Appellant‘s own testimony, however, does not support a finding of mutual combat. From the evidence, it would be reasonable for a jury to conclude the altercation started with appellant and the victim verbally taunting each other. According to appellant, the situation escalated into a physical assault when the victim threatened appellant by coming at him with a knife and cornering him on the porch. But appellant‘s testimony that he responded by going inside to retrieve a gun does not support a finding that the two men engaged in mutual combat. Instead, appellant described a scene wherein, by the time he reappeared at the door of the house with his gun in his pocket, the victim had stepped off the porch into the front yard with witness Scott. Appellant testified he stepped into the yard to hand Scott a cigarette lighter at Scott‘s request, not to pursue a fight with the victim. And when the victim started coming at him again, appellant backed away and attempted to flee. According to appellant, only when the victim continued to come at him did appellant attempt to fire his gun, eventually succeeding in doing so after the victim, a considerably older man, chased him out into the street.
The essential ingredient, mutual intent, in order to constitute mutual combat, must be a willingness, a readiness, and an intention upon the part of both parties to fight. Reluctance, or fighting to repel an unprovoked attack, is self-defense, and is authorized by the law, and should not be confused with mutual combat.
Mathis v.

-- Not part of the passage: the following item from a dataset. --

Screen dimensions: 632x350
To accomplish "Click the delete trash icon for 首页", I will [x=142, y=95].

State, 196 Ga. 288, 291 (1) (26 SE2d 606) (1943); see also Weatherby v. State, 213 Ga. 188, 193 (4) (97 SE2d 698) (1957) (where the defendant‘s testimony would have been sufficient to prove he killed the victim in self-defense and show a case of justifiable homicide, a voluntary manslaughter charge based on mutual combat “is neither required nor authorized“). The scenario described by appellant supports an instruction on self-defense, which the trial court gave, but not a mutual combat charge. Consequently, we reject appellant‘s assertion that he is entitled to a new trial because the trial court erred by failing to give a mutual combat charge to the jury.

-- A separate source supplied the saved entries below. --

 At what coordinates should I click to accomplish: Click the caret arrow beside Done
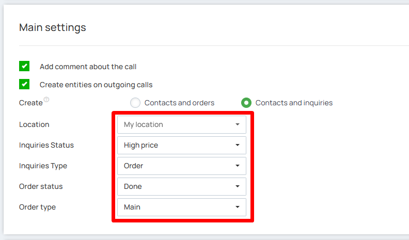(x=237, y=186)
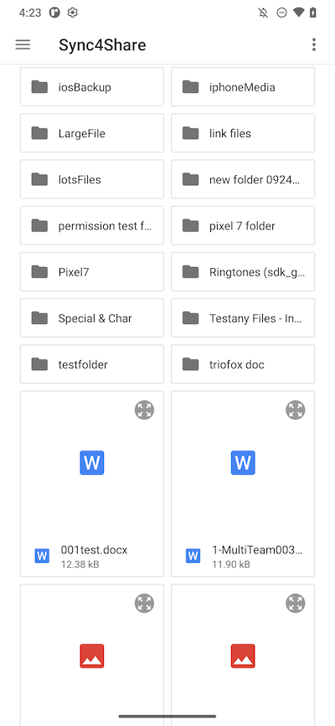Open the Special & Char folder
This screenshot has height=726, width=335.
click(x=92, y=318)
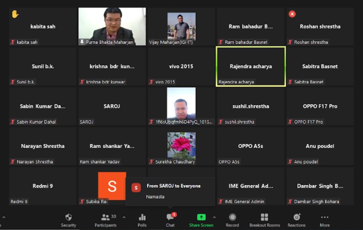Open the More options menu
Viewport: 363px width, 230px height.
click(x=324, y=220)
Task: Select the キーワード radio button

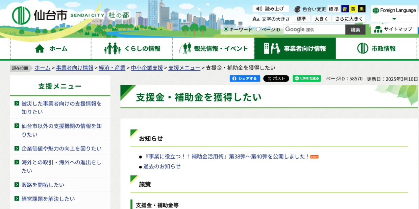Action: 226,29
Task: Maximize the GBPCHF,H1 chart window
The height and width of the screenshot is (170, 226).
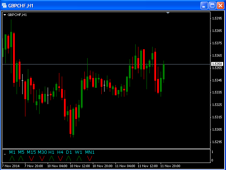Action: pyautogui.click(x=212, y=5)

Judgment affirmed. All the Justices concur.
DECIDED OCTOBER 5, 2015.
Trotter Jones, James S.V. Weston, for appellant.
Ashley Wright, District Attorney, Joshua B. Smith, Titus T. Nichols, Assistant District Attorneys; Samuel S. Olens, Attorney General, Patricia B. Attaway Burton, Deputy Attorney General, Paula K. Smith, Senior Assistant Attorney General, Elizabeth M. Haase, Assistant Attorney General, for appellee.